I was charmed and grateful by a recent posting by my friend, colleague and fellow Ira voter Daryl Chin, who in his blog has characterized my recent writing as "energetic and insightful." I would be the last to argue with Daryl . . . unless he was wrong, of course. (This is what happens when you sit down to write in your blog after reading Steve Martin's book Born Standing Up.)
Is film writing done for a blog somehow significantly different from that done for print. After writing this blog for about two and a half years, I must confess that I'm not sure three is a simple or single answer; I suspect every blogger has a different relationship with his blog and with its readers. I'm not even sure what my own answer is, but Daryl's kind words set me to pondering.
Here is the basic gist of what I have come to believe.
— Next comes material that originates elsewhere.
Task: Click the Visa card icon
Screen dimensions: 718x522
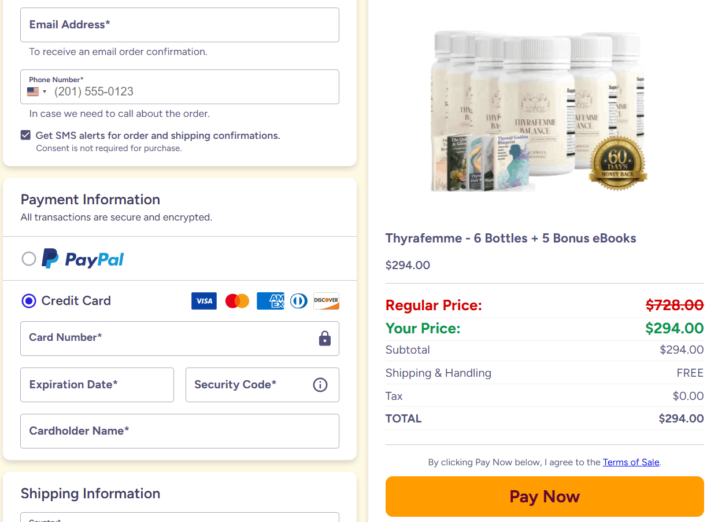Action: [204, 301]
My writing here is at once less methodical and yet more personal than my writiing for various periodicals, and the difference from what I put between hardcovers is even more substantial. In a way, although newspaper and magazine writing are pretty ephemeral, blogging is by its very nature, almost always occasional writing in the literary sense (i.e., writing for a specific occasion or event). And this has its plusses and minuses. On the one hand, I can respond with greater immediacy to events and, with no set deadline -- although I generally try to post on Fridays, since that is when movies are opening in this town -- I can either wait until release day or jump in at my leisure on a topic. And because I have chosen not to tie the blog to whatever new films are opening, I have the luxury of writing on whatever grabs my fancy (like this post). Also, I have unlimited space in which to discuss a subject, so if I decide to devote 10,000 words to the new Sidney Lumet film (to name a favorite whipping boy), I can do so. Granted, that specific example will happen about the same time that Dubya admits that the war in Iraq was a bad idea. Finally and most importantly, although I look at my writing in those few venues that carry me regularly as a dialogue with long-time readers, I virtually never write in as casual or conversational a tone in print as I do here. (Ironically enough, there is probably more of that in my books than in my newspaper and magazine work.)
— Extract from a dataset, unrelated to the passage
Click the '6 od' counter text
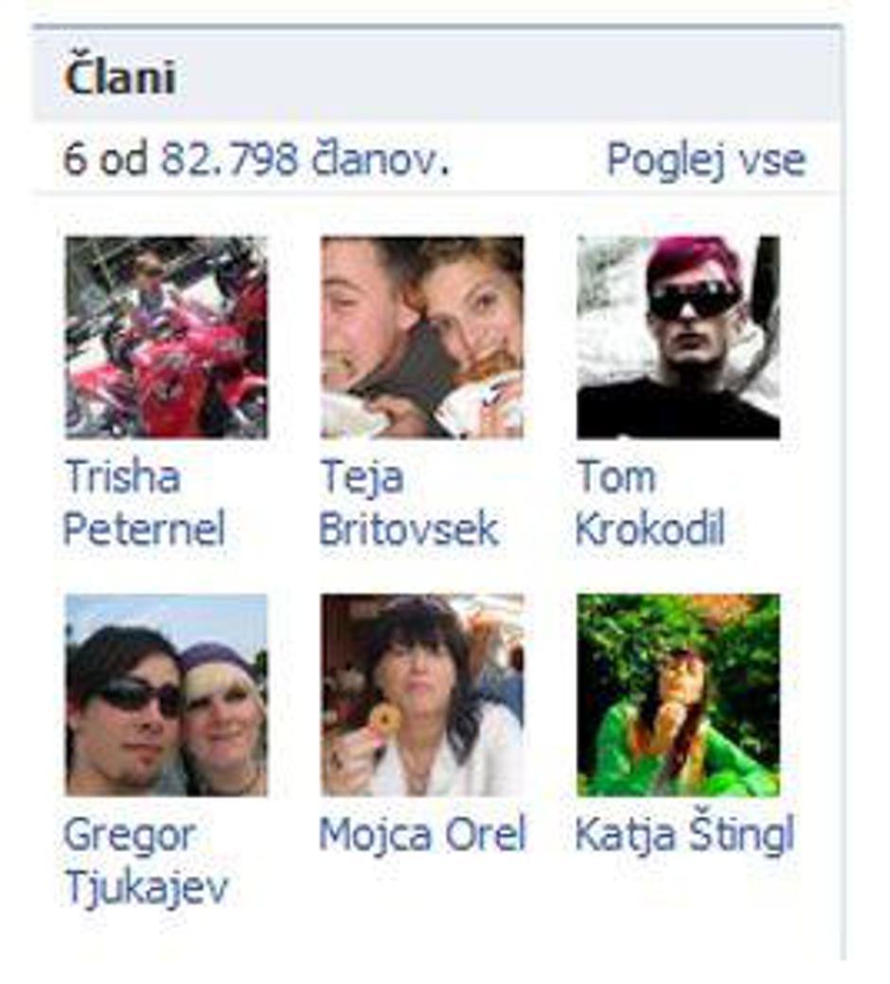Viewport: 890px width, 984px height. pyautogui.click(x=106, y=158)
On the downside, at present my readership here is literally 1/1000th of my readership in Jewish Week. And I don't get paid for doing this, which is more of a disincentive that it ought to be, but when you write as often and as much as I do for pay, doing it for free sometimes seems like a misuse of time. Happily, the desire to write about films I can't cover for my print venues (i.e., films with no Jewish content) and the pleasure of writing in a more relaxed style generally outweigh the urge to make a buck. (Hell, if I really wanted to make a lot of money, I wouldn't be a film critic at all.)
How much meaning or importance does any of this have? Not much to you, perhaps, but a bit to me.
There is some minor irony in all this. When I was in my 20s and still new(ish) at this game, my favorite leisure reading (particularly in the bathroom) was other people's film criticism. I would read several film magazines religiously and eargerly awaited the new issues of those periodicals. On Wednesdays (which used to be the main opening day for new releases) and Fridays the first thing I would turn to in the Times was the film section. And on Wednesdays (or was it Thursdays, I no longer remember), I would dash to the newsstand to buy the Village Voice, whose pages were filled by the likes of Andrew Sarris, Molly Haskell, Bill Paul, Michael McKegney, George Morris and so on. Atlhough I hold J. Hoberman in high regard, I don't read the Voice any more; they fired a lot of people I know and have done real violence to the film section.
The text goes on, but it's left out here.